Can you protect the privacy of your court documents from public?
On December 15, 2017, philanthropist billionaire couple Bernard and Honey Sherman were found dead in their Toronto home. To date, the identities of their alleged perpetrators are unknown and deaths are being investigated as homicides. The estate trustees obtained sealing orders for the probate files. A sealing order prohibits access to information to anyone except the parties identified in the order. The sealing orders can be obtained by the court or mandated by the criminal code.
However, these orders were challenged by the renowned newspaper. Although the application judge sealed the probate files, the Court of Appeal unanimously allowed the appeal and revoked the sealing orders. The case was finally decided by the Supreme Court of Canada. Interestingly, the case delves around significant issues of court openness, privacy rights, and the right to dignity.
In Sherman Estate v.

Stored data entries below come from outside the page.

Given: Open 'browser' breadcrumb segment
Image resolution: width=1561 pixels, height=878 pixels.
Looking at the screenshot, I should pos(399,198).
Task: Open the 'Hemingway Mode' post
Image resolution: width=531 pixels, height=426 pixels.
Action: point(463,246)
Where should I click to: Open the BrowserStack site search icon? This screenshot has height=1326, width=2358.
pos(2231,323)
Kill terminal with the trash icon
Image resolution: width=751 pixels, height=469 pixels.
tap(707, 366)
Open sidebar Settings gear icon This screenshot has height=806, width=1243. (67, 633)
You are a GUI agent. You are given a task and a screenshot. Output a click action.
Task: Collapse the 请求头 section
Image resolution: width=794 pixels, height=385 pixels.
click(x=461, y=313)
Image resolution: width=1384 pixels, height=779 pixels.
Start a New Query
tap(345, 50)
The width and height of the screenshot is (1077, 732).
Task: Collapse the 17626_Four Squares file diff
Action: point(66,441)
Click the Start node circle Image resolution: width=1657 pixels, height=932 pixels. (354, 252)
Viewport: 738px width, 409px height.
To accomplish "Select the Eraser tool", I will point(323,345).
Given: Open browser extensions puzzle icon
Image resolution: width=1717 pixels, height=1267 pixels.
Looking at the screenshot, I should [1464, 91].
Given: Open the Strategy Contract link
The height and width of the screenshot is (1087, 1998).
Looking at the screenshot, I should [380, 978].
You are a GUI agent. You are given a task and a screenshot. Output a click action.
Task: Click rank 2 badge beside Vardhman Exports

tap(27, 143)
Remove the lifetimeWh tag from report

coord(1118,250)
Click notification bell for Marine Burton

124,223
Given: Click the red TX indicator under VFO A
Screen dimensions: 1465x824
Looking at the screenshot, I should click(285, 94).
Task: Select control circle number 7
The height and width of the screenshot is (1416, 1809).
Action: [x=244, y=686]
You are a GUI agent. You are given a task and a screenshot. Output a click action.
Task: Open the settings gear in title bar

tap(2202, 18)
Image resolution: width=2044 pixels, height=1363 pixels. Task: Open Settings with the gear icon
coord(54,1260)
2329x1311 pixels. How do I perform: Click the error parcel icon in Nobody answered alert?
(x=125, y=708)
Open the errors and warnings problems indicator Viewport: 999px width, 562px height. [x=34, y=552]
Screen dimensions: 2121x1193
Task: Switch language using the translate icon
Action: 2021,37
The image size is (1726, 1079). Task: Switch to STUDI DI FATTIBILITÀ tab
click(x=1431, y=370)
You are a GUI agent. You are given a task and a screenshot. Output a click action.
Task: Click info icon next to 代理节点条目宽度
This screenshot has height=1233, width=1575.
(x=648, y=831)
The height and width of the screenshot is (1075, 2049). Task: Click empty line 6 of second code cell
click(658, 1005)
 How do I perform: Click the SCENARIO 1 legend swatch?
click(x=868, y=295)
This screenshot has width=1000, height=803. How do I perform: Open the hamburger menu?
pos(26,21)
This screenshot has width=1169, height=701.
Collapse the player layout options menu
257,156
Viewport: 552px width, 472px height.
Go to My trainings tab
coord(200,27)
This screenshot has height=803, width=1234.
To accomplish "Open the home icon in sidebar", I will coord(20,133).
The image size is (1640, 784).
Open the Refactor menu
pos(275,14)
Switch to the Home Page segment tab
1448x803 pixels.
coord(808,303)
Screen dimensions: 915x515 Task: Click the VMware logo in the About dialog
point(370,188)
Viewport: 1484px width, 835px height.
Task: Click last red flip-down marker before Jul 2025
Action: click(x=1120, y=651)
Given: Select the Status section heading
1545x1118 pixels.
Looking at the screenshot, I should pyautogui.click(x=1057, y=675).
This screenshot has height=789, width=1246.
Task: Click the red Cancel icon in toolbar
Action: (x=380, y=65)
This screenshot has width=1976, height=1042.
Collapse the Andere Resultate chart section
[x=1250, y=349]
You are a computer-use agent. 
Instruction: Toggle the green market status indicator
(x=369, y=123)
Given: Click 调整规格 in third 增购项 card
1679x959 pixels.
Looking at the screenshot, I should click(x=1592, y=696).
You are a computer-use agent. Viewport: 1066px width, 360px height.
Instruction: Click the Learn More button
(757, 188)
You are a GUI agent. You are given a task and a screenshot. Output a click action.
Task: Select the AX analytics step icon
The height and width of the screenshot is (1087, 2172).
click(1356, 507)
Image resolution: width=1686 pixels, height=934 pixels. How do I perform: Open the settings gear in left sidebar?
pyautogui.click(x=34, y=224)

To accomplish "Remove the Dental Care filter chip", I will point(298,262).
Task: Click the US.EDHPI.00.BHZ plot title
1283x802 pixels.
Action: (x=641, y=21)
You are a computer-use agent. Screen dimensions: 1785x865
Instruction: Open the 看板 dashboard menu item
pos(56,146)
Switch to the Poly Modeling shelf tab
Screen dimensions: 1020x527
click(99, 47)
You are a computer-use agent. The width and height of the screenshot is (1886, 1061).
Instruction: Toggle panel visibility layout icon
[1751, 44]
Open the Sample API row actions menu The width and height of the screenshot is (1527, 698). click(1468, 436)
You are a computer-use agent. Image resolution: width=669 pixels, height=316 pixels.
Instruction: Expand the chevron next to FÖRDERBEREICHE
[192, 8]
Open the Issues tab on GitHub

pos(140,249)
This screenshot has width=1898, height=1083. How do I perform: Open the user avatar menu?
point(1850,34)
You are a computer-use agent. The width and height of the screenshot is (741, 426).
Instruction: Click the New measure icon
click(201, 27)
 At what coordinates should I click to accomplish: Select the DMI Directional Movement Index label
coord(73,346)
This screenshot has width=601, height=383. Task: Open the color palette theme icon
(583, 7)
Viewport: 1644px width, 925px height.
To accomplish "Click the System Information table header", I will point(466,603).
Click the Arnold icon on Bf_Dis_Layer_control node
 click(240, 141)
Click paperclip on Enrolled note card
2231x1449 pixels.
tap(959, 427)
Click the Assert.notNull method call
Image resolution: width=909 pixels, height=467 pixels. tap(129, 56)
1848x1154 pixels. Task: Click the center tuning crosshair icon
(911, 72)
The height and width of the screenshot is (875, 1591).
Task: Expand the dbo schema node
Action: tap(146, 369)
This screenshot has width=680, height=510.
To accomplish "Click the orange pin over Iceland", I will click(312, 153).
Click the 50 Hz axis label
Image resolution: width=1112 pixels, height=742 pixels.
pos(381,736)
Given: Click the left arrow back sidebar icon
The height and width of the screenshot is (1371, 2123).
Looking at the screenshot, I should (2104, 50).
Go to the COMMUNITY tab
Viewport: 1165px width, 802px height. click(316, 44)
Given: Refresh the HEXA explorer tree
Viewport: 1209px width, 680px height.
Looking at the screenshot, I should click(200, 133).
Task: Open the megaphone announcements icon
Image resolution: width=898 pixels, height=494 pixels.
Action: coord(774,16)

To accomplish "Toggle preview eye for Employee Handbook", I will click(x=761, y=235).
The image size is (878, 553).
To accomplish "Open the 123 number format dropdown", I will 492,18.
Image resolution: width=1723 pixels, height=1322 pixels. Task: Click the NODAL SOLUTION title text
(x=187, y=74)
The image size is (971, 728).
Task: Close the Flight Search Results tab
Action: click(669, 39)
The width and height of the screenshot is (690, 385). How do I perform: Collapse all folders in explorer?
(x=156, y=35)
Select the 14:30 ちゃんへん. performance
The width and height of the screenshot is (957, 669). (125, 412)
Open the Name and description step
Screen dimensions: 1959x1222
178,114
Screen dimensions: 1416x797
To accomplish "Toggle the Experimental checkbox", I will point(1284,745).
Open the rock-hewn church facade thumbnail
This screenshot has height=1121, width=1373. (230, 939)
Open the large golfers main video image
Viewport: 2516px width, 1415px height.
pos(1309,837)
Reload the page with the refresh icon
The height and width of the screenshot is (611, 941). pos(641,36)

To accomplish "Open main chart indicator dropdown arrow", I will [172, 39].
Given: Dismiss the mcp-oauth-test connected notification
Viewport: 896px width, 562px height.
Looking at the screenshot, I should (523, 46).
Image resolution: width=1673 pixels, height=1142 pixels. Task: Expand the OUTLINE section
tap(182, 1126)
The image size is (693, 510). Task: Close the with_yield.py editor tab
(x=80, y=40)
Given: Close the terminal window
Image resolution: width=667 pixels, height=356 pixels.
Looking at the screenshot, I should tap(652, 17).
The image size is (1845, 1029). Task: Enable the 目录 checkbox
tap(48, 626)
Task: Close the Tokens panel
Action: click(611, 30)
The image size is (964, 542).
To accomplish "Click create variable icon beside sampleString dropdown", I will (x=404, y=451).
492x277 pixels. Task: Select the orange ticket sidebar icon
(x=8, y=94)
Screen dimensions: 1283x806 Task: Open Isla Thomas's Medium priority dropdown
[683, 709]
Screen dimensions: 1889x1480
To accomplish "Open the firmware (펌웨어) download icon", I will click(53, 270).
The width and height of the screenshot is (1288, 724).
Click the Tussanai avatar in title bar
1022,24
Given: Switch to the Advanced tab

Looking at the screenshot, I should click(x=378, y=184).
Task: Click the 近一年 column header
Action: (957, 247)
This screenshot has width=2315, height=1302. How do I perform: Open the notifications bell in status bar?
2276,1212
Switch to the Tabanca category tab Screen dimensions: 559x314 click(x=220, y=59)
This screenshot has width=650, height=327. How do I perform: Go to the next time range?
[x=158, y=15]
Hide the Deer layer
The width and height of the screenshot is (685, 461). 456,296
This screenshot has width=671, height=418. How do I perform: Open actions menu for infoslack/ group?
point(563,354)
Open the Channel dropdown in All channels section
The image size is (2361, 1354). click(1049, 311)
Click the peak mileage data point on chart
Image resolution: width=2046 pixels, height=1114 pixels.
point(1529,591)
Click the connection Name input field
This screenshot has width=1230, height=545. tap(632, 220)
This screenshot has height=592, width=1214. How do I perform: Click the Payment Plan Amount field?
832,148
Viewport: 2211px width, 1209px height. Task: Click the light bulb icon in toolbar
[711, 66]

Donovan, 2021 SCC 25 (CanLII), the SCC evaluated the facts of the case held that the Trustees were not entitled to any discretionary order limiting the open court principle, including the sealing orders they initially obtained. It further observed that obtaining a certificate of appointment of an estate trustee in Ontario is a court proceeding to discourage mischief, ensure confidence in the administration of justice through transparency, and form a basis of openness. The case also discussed the test for discretionary limits on openness.
Discretionary Limits On Openness-
The openness in the judicial process can be limited only if the applicant succeeds in establishing-
(1) court openness poses a serious risk to an important public interest;
Only certain privacy interests such as confidentiality, disclosure of sexual orientation, history of substance abuse, criminality, HIV status may qualify as public interest. In this case, no such sensitive private information was at stake. The court observed that the matters on probate files are not “quintessentially private or fundamentally administrative”.
(2) the order sought is necessary to prevent this serious risk to the identified interest because reasonably alternative measures will not prevent this risk;
The determination of serious risk to the stipulated interest depends on factual context. In the event, the dignity is at serious risk, it needs to be protected. For instance, if the information reveals personal or intimate details about the individual like lifestyle or experiences, it may affect their right to dignity and privacy. When the information is sufficiently sensitive to an individual’s core, then the court must evaluate the effect of the risk with the factual matrix of the case. The seriousness of risk needs to be analyzed in the context of the availability of such information in the public domain. In this case, the risk was found to be non-serious. The estate trustees should have applied for a less onerous remedy for privacy rights. They must have sought a ban on publication rather than seeking sealing orders.
(3) and as a matter of proportionality, the benefits of the order outweigh its negative effects.
The particular order must be sought necessary as the benefits of the order outweigh the negative effects “including the effects on the right to free expression and the public interest in open and accessible court proceedings” (Sierra Club Case). This is a contextual test relying on the openness of courts. The court observed that the interest in “important and legally relevant information being aired in open court may well overcome any concern for the privacy interests in that same information.”
Conclusion
Claiming discretionary limits on openness requires a factual balancing. Only when these three prerequisites are established, the party can claim discretionary limits on openness such as a publication ban, sealing orders, an order excluding the public from a hearing, or a redaction order, subject to valid legislative enactments. (Toronto Star Newspapers Ltd. v. Ontario, 2005 SCC 41)
Inherently, the privacy of individuals is at risk in court proceedings. Privacy needs to be viewed in terms of dignity must be shown at serious risk, to claim limits on judicial openness. The information needs to be private, highly sensitive, or at risk of physical harm. The apprehension of harm must not be speculated but reasonably inferred. It is important to justify that the right to free expression and public interest of the open and accessible court proceedings is outweighed by the individual’s right to privacy and dignity.